• SOURCE DATA:
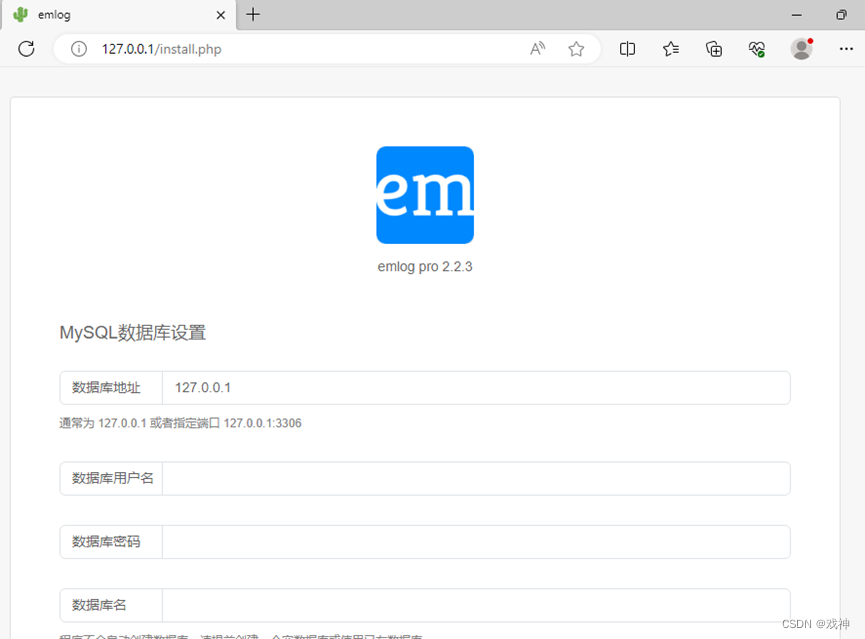Open the split screen icon
865x639 pixels.
628,48
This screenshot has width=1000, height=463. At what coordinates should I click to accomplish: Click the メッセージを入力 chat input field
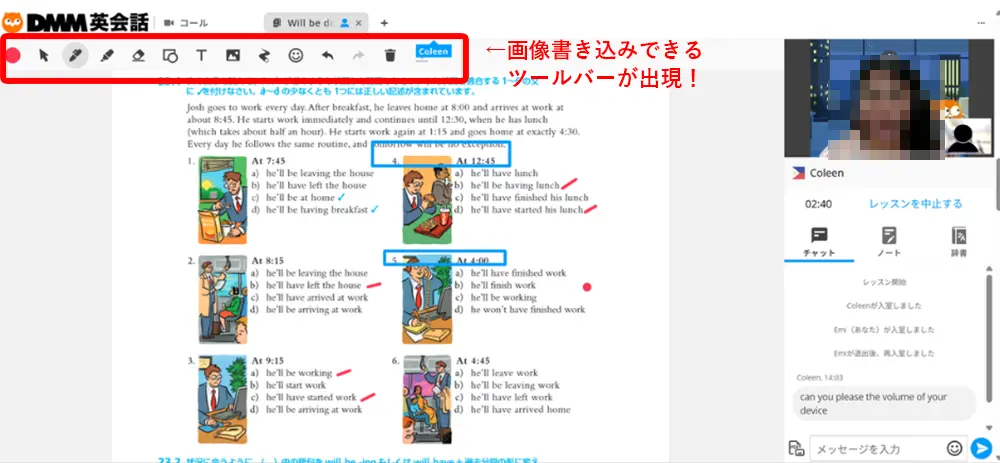coord(875,448)
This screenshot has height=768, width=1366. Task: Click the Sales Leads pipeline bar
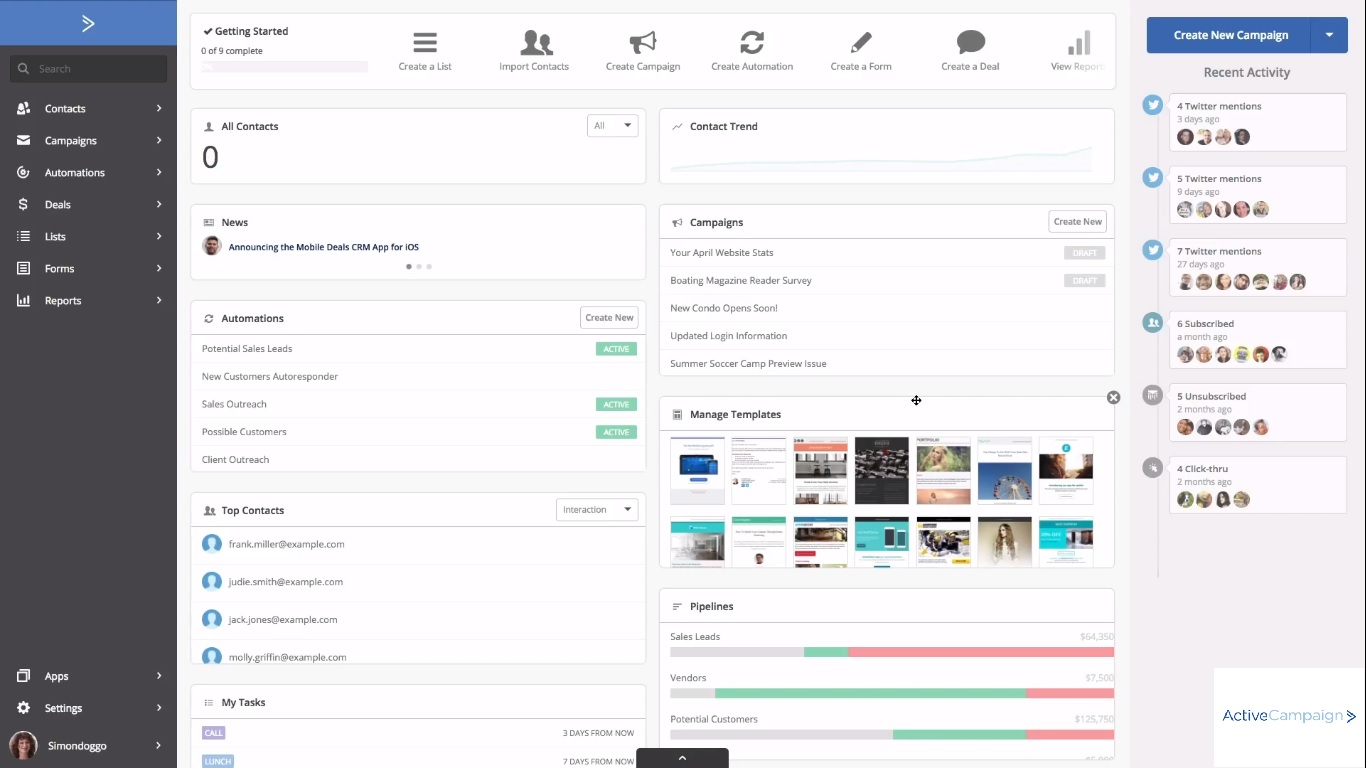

• ACTIVITY: Everything from the line with "This screenshot has width=1000, height=463." through the final line of the records above should be written out exactly, minus the pictures.

• OUTPUT BELOW:
This screenshot has width=1000, height=463. At what coordinates should I click to accomplish: Click the メッセージを入力 chat input field
coord(875,448)
This screenshot has height=768, width=1366. Task: Click the Sales Leads pipeline bar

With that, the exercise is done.